Stored items
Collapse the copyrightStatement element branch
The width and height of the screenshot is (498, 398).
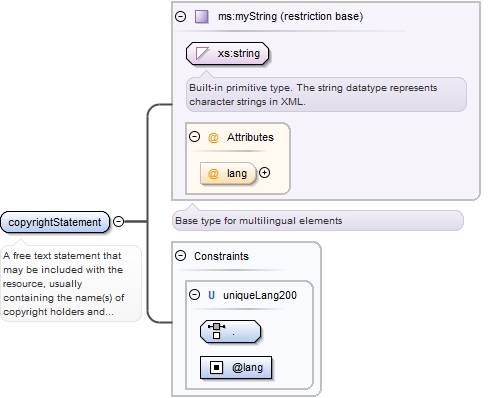[x=119, y=221]
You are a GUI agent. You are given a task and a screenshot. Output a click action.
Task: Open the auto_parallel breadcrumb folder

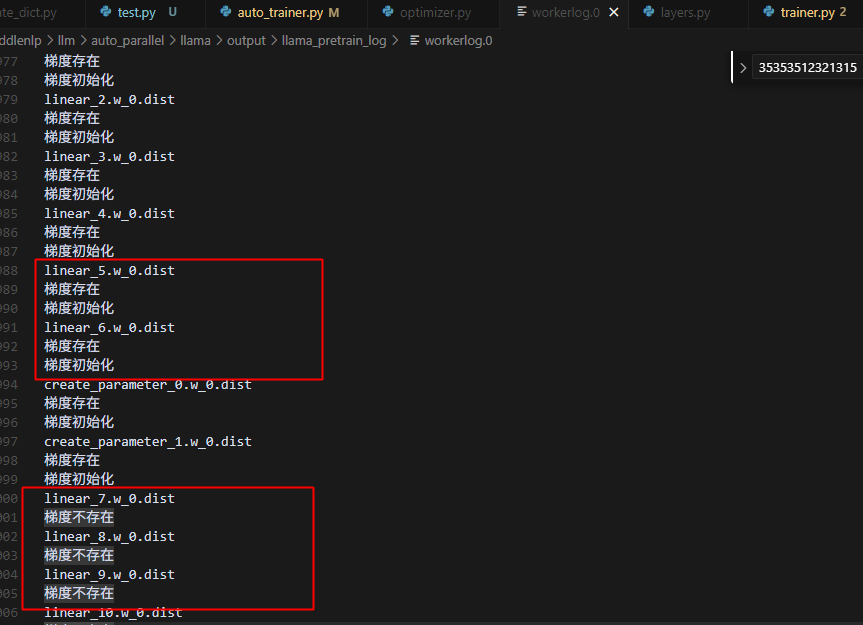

:: PROBLEM DETAILS ::
Exactly as written above, print every record, and keep the pictures out.

:: EXERCISE RESULT ::
Collapse the copyrightStatement element branch
The width and height of the screenshot is (498, 398).
[x=119, y=221]
You are a GUI agent. You are given a task and a screenshot. Output a click action.
Task: Open the auto_parallel breadcrumb folder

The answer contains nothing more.